Friday, June 06, 2008

Bus Bites #1

(First in a series of occasional short pieces on how our public transit system can reveal our local history.)

Regular readers will notice that we tend to go on about public transit at when the mayor smiles. Today we’ll take a break and get on the bus – Burlington’s route #5 to be specific.

You can see a lot from a bus but imagination helps.

The #5 BT leaves the John Street bus terminal and runs west on Ontario Street. Much history is evident.

At the corner of Locust and Ontario Street, for example, sits L’Eglise St. Philippe built in 1875. The Gothic Revival style building served as Calvary Baptist Church for many years. St. Luke’s Anglican Church (the Brant family’s Church) built in 1834 stands out further to the west.

Perhaps the historical highlight of #5 is "The Gingerbread House." Located at 1375 Ontario Street is often described as Burlington's best-known heritage landmark.

Heritage Burlington’s website ( calls it “(a) grand two-and-a-half-storey frame structure in Queen Anne Revival Style.” Originally part of Joseph Brant's Crown Grant, it was purchased for $450 by A. B. Coleman in 1893.

Some Imagination Required

Leaving Ontario Street the #5 turns south on Maple Avenue. You’ll need to close your eyes and open up your imagination to conjure up what the community has lost here on Maple Avenue. (But that is a story for another day.)

The Hotel Brant - built by the same A.B. Coleman in 1902, once dominated the southwest corner of Lakeshore/Northshore and Maple, where the museum and hospital now stand.

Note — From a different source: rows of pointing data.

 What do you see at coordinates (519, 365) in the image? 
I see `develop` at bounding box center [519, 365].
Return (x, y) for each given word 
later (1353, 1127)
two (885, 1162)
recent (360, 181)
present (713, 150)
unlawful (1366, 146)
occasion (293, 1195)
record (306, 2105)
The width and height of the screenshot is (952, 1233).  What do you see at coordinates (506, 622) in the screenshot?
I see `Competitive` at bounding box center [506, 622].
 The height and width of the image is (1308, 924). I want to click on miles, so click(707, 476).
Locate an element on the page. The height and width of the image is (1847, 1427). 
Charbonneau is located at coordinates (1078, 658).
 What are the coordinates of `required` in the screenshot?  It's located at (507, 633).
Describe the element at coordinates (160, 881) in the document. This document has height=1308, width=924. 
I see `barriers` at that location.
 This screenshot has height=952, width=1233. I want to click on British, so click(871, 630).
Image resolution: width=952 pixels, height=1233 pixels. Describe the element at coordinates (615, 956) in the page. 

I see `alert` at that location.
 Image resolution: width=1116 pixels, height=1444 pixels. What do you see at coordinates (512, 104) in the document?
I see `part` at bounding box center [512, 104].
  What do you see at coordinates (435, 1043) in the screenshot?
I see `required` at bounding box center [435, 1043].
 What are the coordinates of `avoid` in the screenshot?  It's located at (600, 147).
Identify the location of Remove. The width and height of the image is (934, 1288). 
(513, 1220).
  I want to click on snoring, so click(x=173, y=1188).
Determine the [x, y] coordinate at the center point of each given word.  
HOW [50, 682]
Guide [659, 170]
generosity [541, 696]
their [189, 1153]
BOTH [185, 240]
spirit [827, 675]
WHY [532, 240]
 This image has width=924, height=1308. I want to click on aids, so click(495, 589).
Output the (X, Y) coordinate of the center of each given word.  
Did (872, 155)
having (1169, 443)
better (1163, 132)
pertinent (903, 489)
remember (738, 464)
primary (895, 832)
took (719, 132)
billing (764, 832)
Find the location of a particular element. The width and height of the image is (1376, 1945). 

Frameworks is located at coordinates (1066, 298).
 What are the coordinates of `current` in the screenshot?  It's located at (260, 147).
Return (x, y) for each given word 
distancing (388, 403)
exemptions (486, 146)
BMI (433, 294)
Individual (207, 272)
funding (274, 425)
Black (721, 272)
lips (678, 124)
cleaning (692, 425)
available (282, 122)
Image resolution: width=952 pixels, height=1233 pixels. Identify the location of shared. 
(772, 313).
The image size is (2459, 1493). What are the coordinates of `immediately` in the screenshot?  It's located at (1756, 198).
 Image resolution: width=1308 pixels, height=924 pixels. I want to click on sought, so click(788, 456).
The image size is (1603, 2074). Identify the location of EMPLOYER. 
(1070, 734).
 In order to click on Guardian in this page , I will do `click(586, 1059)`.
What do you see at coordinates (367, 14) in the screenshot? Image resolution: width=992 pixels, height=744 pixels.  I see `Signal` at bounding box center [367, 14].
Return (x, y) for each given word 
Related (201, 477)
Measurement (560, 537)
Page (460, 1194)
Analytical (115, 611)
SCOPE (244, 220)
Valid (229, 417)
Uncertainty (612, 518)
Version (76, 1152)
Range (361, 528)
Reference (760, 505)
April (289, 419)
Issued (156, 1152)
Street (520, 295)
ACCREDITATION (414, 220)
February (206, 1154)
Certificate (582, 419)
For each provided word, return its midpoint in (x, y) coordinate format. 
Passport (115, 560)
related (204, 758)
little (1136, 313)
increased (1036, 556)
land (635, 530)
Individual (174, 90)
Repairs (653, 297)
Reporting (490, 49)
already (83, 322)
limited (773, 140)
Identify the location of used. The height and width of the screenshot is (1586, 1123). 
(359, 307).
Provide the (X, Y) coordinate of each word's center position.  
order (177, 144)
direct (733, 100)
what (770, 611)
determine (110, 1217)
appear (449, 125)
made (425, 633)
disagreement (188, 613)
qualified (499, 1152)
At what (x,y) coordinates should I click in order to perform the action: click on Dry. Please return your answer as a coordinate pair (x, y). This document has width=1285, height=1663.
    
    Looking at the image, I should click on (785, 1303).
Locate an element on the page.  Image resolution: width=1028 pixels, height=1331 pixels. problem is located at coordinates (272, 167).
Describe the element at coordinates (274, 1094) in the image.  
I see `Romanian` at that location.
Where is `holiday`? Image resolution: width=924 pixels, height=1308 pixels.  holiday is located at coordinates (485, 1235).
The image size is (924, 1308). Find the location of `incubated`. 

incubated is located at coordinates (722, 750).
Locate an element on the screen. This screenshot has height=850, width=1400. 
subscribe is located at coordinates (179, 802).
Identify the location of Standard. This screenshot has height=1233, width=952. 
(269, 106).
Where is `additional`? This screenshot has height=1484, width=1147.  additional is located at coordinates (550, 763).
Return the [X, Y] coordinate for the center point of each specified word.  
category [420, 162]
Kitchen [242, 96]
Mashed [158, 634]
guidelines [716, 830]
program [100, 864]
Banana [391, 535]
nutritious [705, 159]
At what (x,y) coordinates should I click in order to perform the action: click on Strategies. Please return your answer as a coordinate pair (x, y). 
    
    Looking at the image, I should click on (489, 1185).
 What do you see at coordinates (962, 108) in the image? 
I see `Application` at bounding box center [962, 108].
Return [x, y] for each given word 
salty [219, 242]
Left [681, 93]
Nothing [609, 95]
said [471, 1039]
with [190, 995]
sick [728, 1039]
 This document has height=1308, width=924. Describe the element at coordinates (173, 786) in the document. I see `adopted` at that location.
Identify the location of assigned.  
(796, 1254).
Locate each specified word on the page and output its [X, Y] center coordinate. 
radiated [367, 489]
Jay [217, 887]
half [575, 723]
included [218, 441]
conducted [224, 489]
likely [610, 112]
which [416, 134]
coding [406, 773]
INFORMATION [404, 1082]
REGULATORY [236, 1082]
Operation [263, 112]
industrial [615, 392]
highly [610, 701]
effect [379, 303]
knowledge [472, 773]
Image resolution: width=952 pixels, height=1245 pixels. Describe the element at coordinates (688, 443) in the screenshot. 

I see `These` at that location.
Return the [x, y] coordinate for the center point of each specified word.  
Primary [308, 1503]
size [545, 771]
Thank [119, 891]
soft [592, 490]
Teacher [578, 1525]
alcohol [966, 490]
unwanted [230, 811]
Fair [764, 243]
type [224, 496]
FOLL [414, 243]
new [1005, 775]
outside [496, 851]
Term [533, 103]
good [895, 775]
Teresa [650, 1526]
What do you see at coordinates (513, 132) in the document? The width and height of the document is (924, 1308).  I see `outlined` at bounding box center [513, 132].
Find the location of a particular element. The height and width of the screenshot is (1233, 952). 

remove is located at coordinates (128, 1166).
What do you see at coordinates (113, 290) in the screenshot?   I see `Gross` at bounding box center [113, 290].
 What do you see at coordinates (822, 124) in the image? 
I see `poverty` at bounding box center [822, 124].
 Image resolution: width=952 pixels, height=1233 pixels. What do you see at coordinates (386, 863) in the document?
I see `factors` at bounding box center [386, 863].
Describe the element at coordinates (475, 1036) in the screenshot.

At a cost of $100,000 it was “ a capacious building with accommodation for over 250 guests. According to Burlington – An Illustrated History (Loverseed 1988):

“The hotel was equipped with all the modern conveniences, ample private and public baths on every floor, and lighted throughout with electricity. The dining room covered over 8,000 square feet. “

The Hotel Brant did not/could not serve liquor so Mr. Coleman opened an exclusive gentleman’s club across the street on the site that eventually became the Brant Inn.

Our bus continues on Northshore, Francis Road etc. winding its way back to the Terminal. Ten boardings (20 per hour) are counted on this May 14th mid-day route.


Dave Trueman said...

Just a quick historical correction. The Brant Inn was actually located just east of where Spencer's Restaurant is now located. The old foundations were uncovered when the east end of Spencer Smith Park was being revamped for the construction of the restaurant.

Dave Trueman (former patron of the Brant Inn on his 18th (hic) birthday)

bob wood said...

Thanks Dave. Just think there will be bands playing there again this weekend just like the old days. Well, not really like the old days.